Zupa czosnkowa i smażony ser
Przystanek numer 5 w mojej cudownej podróży makaronowej to Czechy.
Muszę przyznać, że to było chyba największe wyzwanie. W Czechach tradycyjne potrawy to knedliki (ziemniaczane, bułczane bądź owocowe), sosy (głównie śmietanowe), zupy czy ser smażony. Czesi słyną także z zamiłowania do piwa i przeważnie zamawiają je razem z posiłkami.
Zależało mi na tym, aby w moim daniu uchwycić tradycję kuchni czeskiej, dlatego postanowiłam przygotować zupę. Cesnaková Polievka, bo o niej mowa to zupa czosnkowa, gotowana z ziemniakami, usmażonym boczkiem, podawana z grzankami i serem żółtym.
Ja przygotowałam ją z makaronem zamiast ziemniaków.

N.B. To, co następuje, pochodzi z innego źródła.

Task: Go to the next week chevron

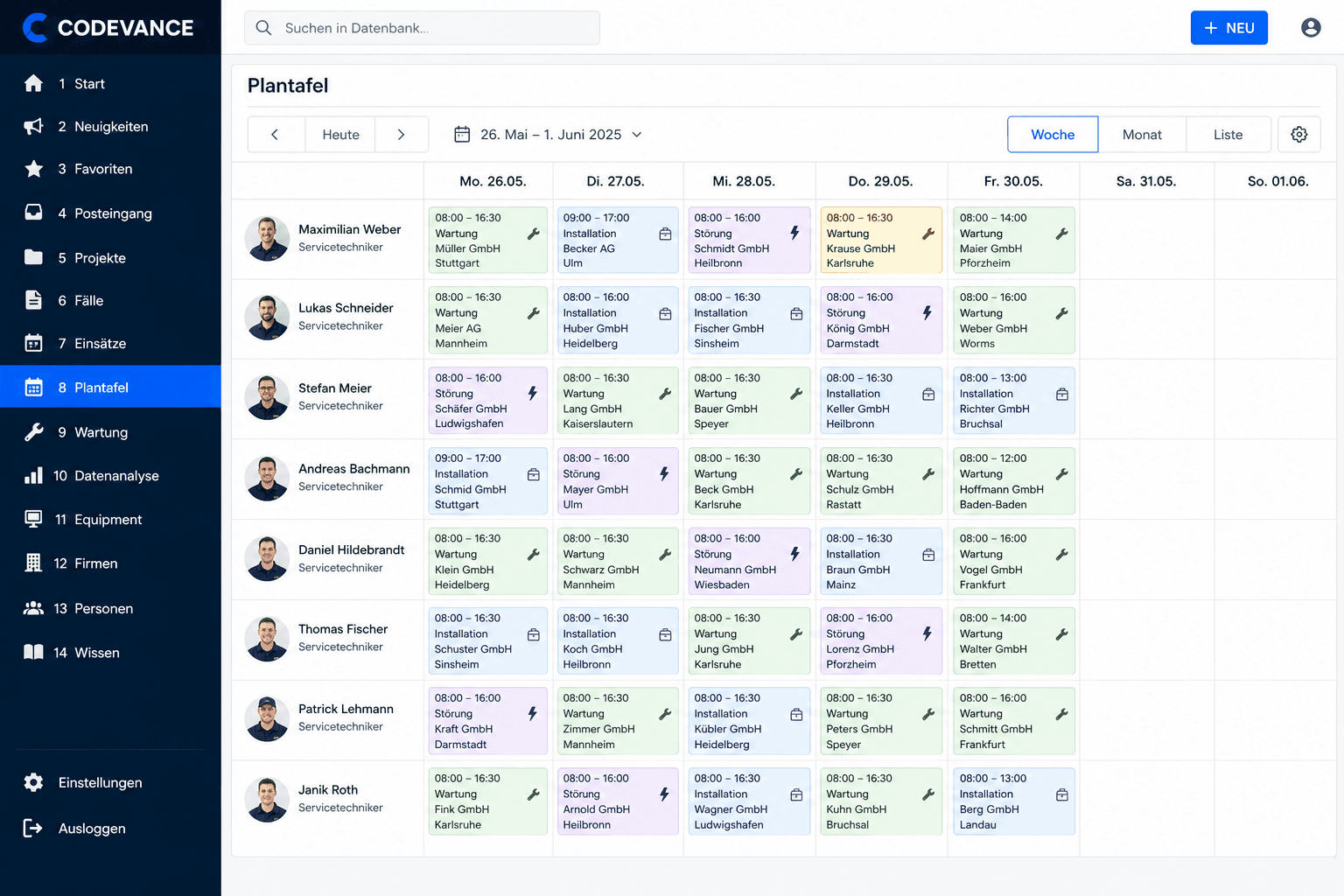Action: pos(401,135)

Makaronem własnej roboty, rzecz jasna. Zastanawiałam się czy nie dodać do niej piwa aby zaznaczyć, że to zupa z Czech. Stanęło jednak na tym, że kształt makaronu wydrążyłam z kapsla po piwie – sądzę, że całkiem fajnie to wyszło.
Zamiast sera w zupie natomiast, przygotowałam smażony ser, który podałam obok – taki jak tradycyjnie jadają Czesi. Oni używają sera hermelin – dość trudno go u nas dostać, dlatego można zastąpić go serem camembert. Hermelin to również miękki ser z białą pleśnią, jest może nieco bardziej miękki od camembert’a. Tak jak Czesi, przed usmażeniem – moczyłam go w mleku, obtoczyłam w mące, jajku i dwukrotnie w bułce tartej.
Połączenie smaków wyszło obłędne. Zapraszam.